MASTERS V R HC AK CRI-2011-404-185 [25 July 2012]
Table of Contents Paragraph
Number
Introduction [1] The Crown’s case [5] The defence case [13]
The Crown’s contentions as to the effect of Mr Masters’s
guilty pleas and Nguyen’s convictions
Crown to prove aggravating features beyond reasonable doubt
[18]
[23]
Did “a friend” mean an ounce of methamphetamine? [24]
Conclusion [55]
Other incriminating communications between Mr Masters and others
[56]
Tatum Masters [57] The woman in Rotorua [63] “Old school coins” [64] Other conversations [65]
Nguyen’s convictions [67]
Conclusion on extent of offending [68]
Supply of methamphetamine to Jamie Liu on 23 April 2008 (count 7)

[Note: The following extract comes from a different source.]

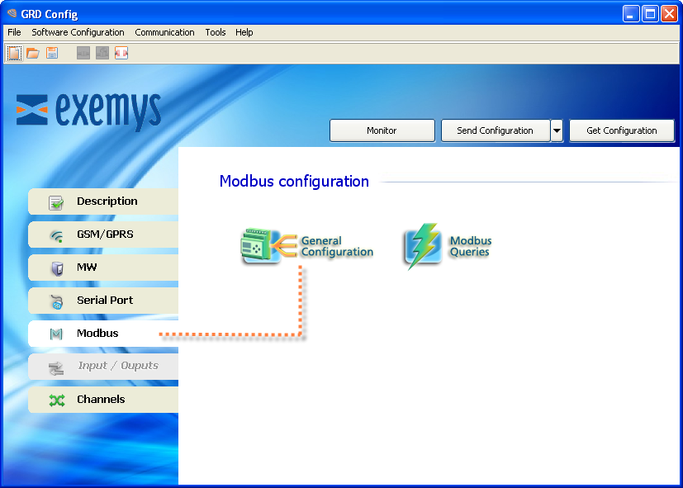Open the General Configuration icon

[261, 246]
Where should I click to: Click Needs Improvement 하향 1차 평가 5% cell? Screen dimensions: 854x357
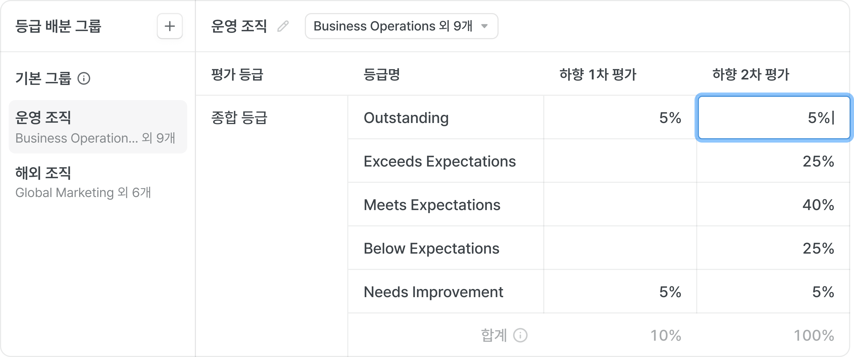[x=620, y=292]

Conspiracy with Minh Hong Nguyen to supply methamphetamine to others on 1 May 2008 (count 10)
Supplying methamphetamine to others between
12 February 2008 and 5 May 2008 (count 22)
[69] [70]
[71]
Money laundering (count 25) [77]
Introduction
[1] Joshua James Masters was arrested in May 2008 at the termination of a major Police investigation into the activities of the Tribesmen and the Killer Beez gangs which included some 84 days of intercepting telephone calls and text messages. On
6 September 2009, on the first day of the scheduled trial of Mr Masters and eight co- accused, Mr Masters pleaded guilty to four counts in the indictment, as follows:
(a) On or about 23 April 2008, at South Auckland, supplied the Class A
controlled drug methamphetamine to Jamie Liu (Count 7).
(b)On or about 1 May 2008, at South Auckland, conspired with Minh Hong Nguyen to supply the Class A controlled drug methamphetamine to other persons (Count 10).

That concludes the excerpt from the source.